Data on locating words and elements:
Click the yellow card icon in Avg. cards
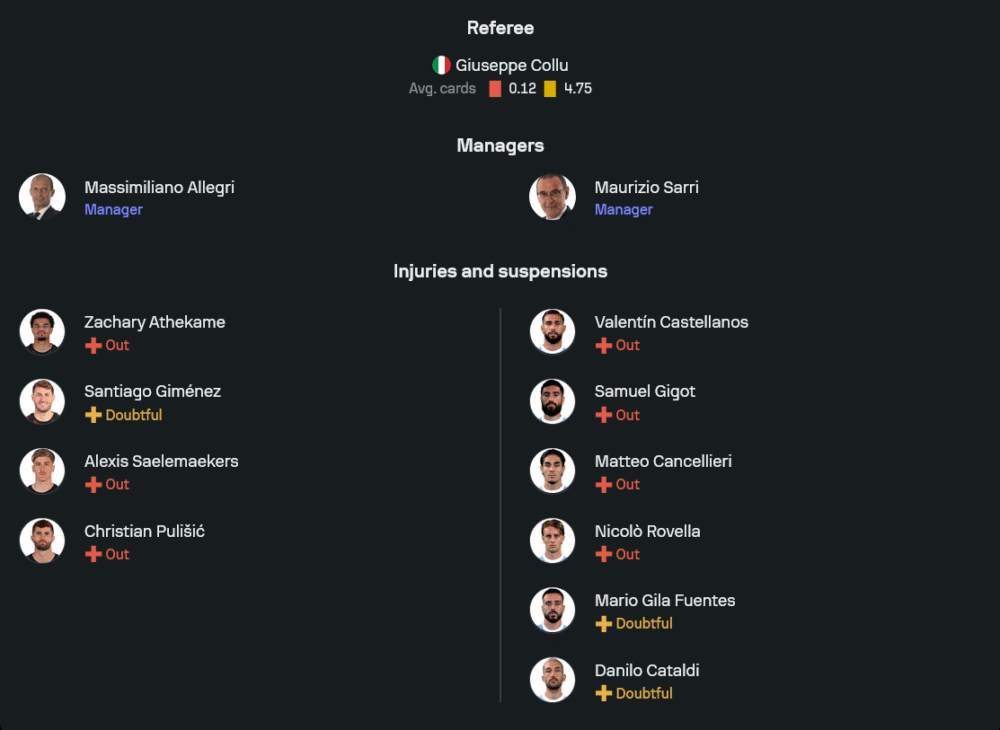 point(550,89)
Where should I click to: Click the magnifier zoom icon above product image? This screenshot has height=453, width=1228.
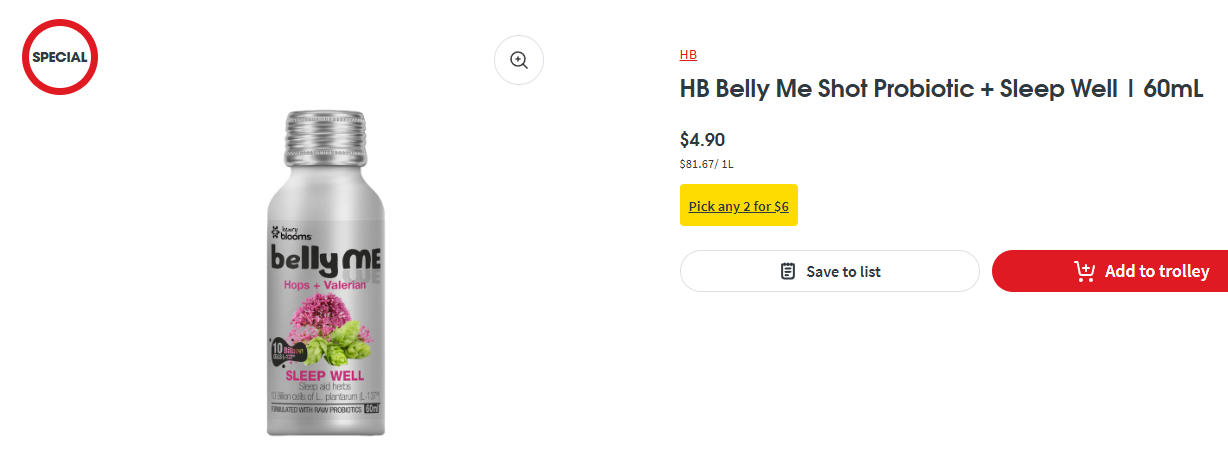coord(519,60)
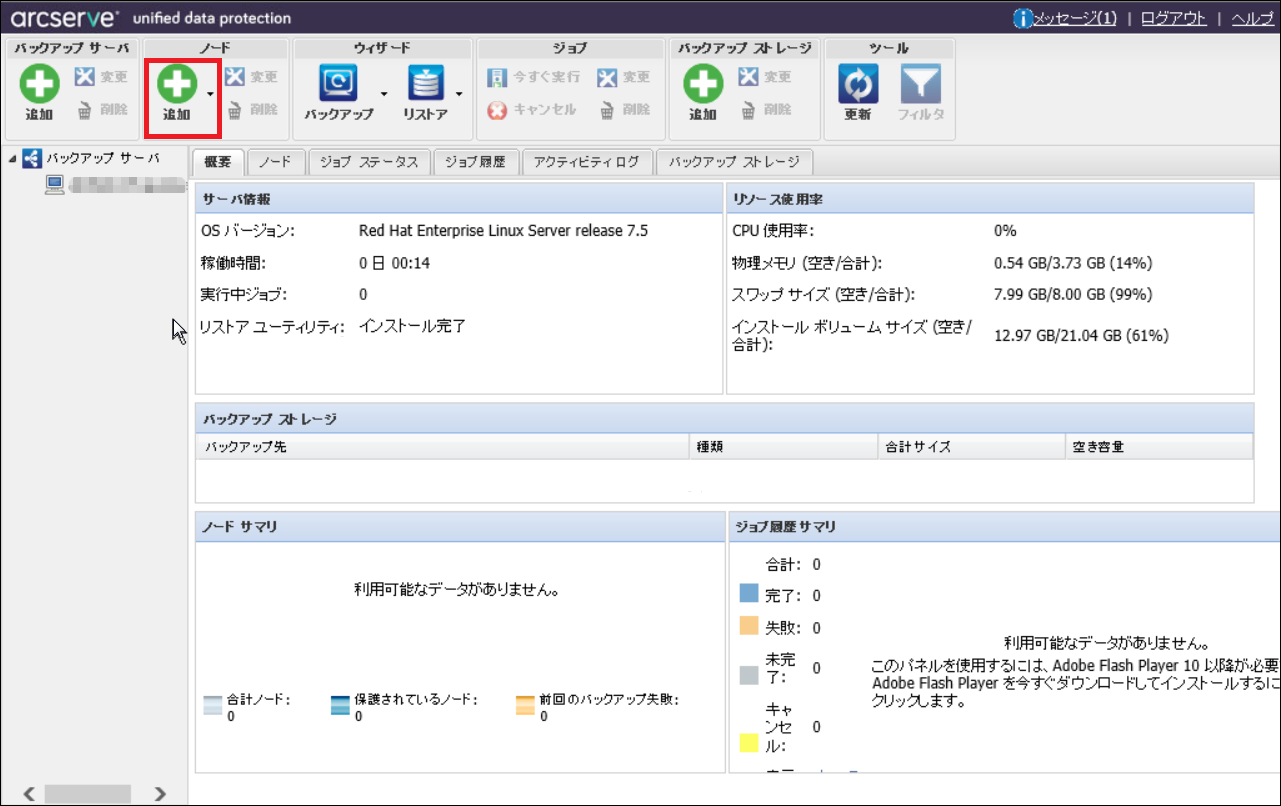Open the Restore wizard icon

point(426,86)
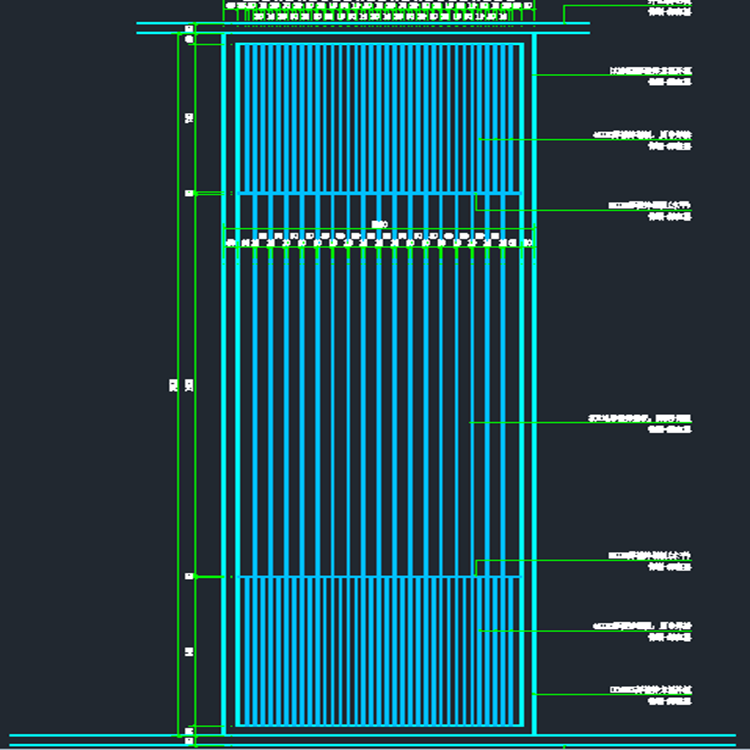Click the overall width dimension text mid-gate
Screen dimensions: 750x750
(378, 225)
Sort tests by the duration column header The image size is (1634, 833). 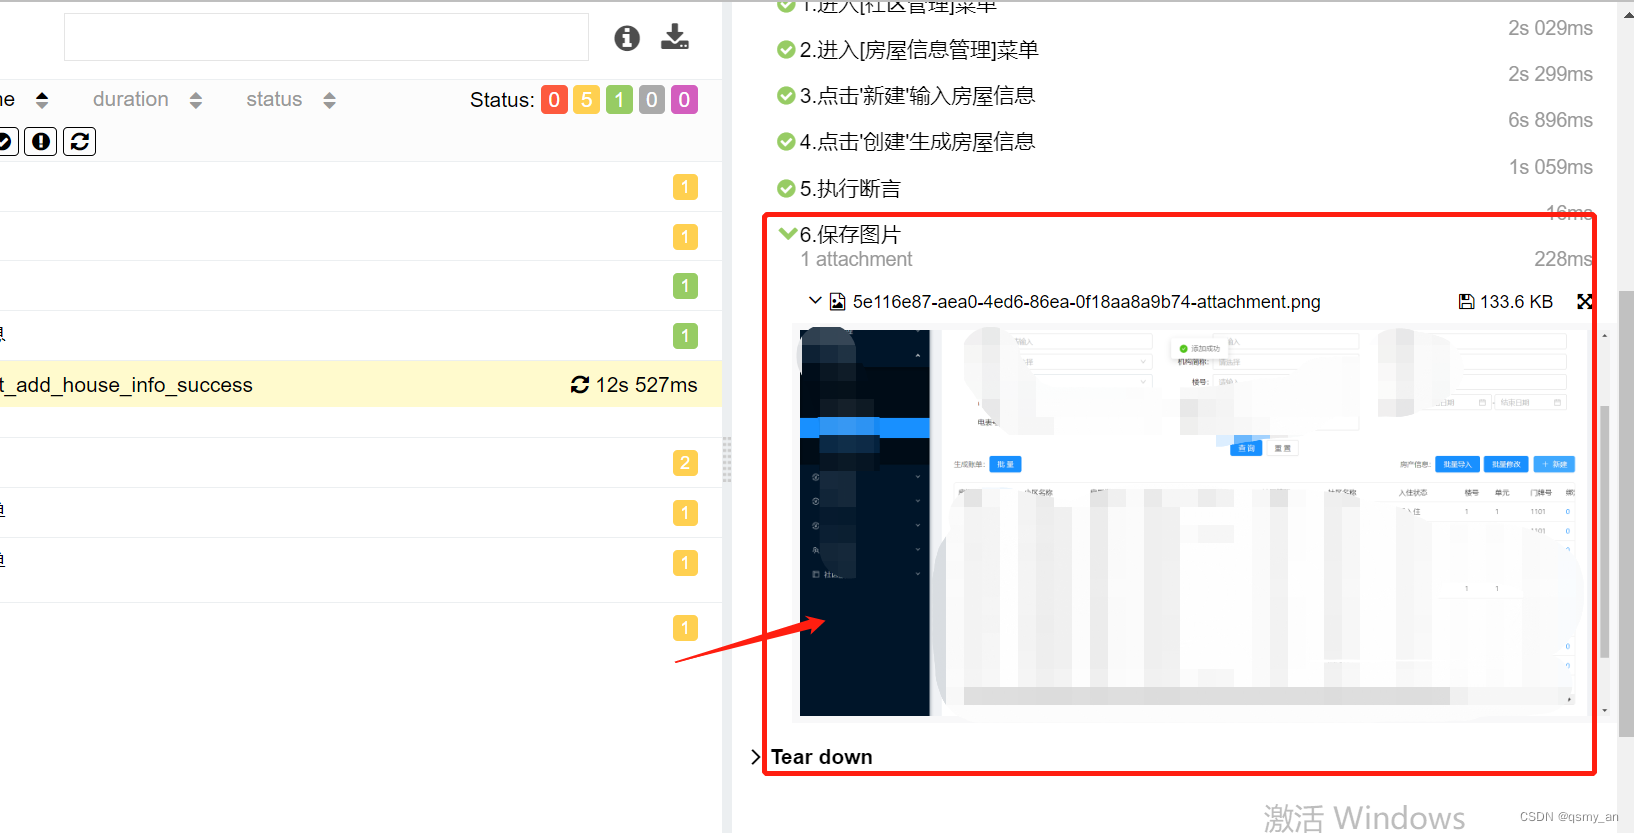(x=131, y=100)
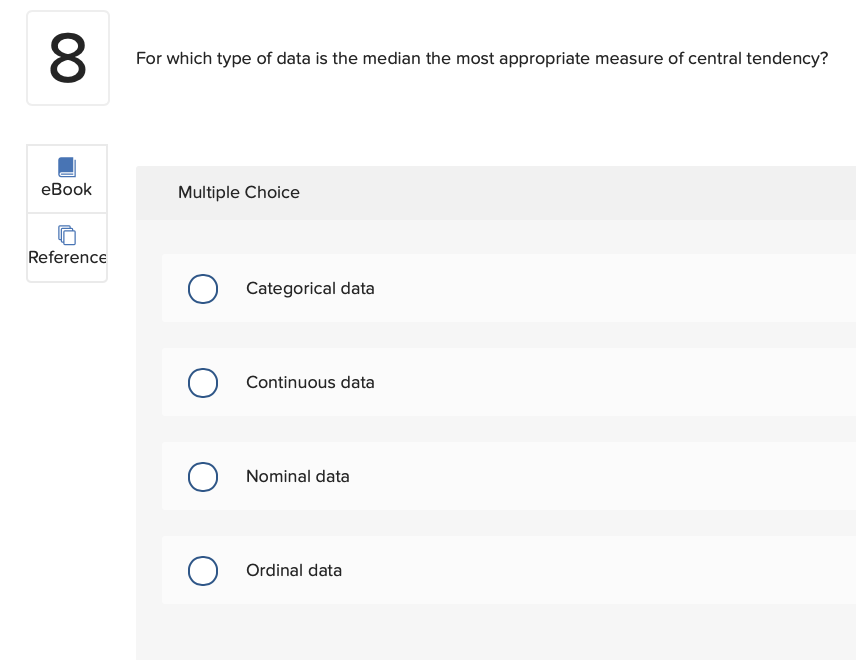Image resolution: width=856 pixels, height=660 pixels.
Task: Select the Continuous data radio button
Action: [203, 383]
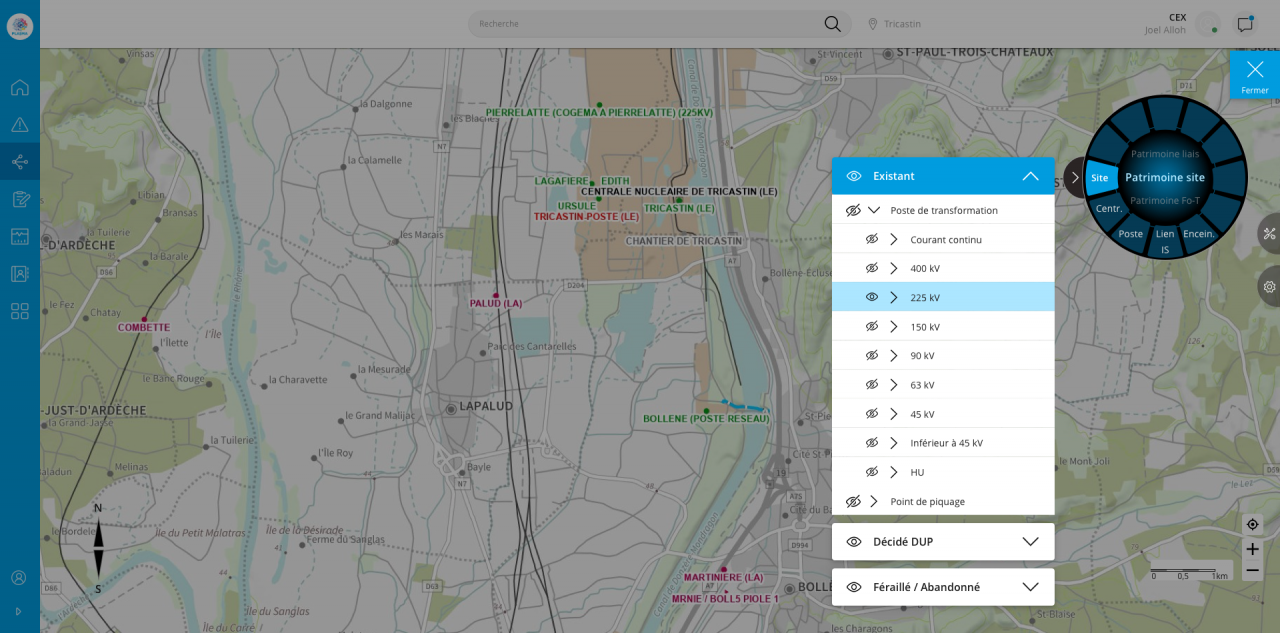Open the chat messages icon

1245,24
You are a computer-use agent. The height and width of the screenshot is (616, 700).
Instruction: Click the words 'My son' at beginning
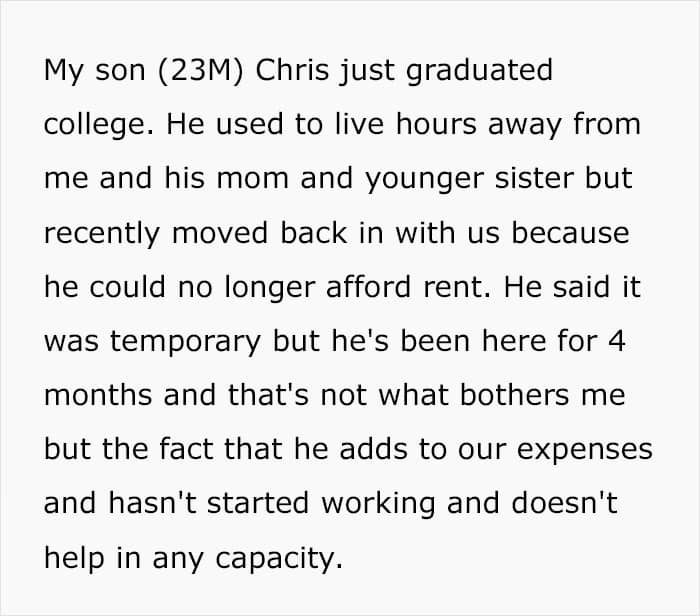point(95,71)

**EXERCISE:** Place each line of the data, starting at the line that contains "You are a computer-use" and ending at the last line, into a Markdown table with the columns Row and Line, skipping blank lines. Leave the pictures out.

**REPLY:**
| Row | Line |
|---|---|
| 1 | You are a computer-use agent. The height and width of the screenshot is (616, 700). |
| 2 | Instruction: Click the words 'My son' at beginning |
| 3 | point(95,71) |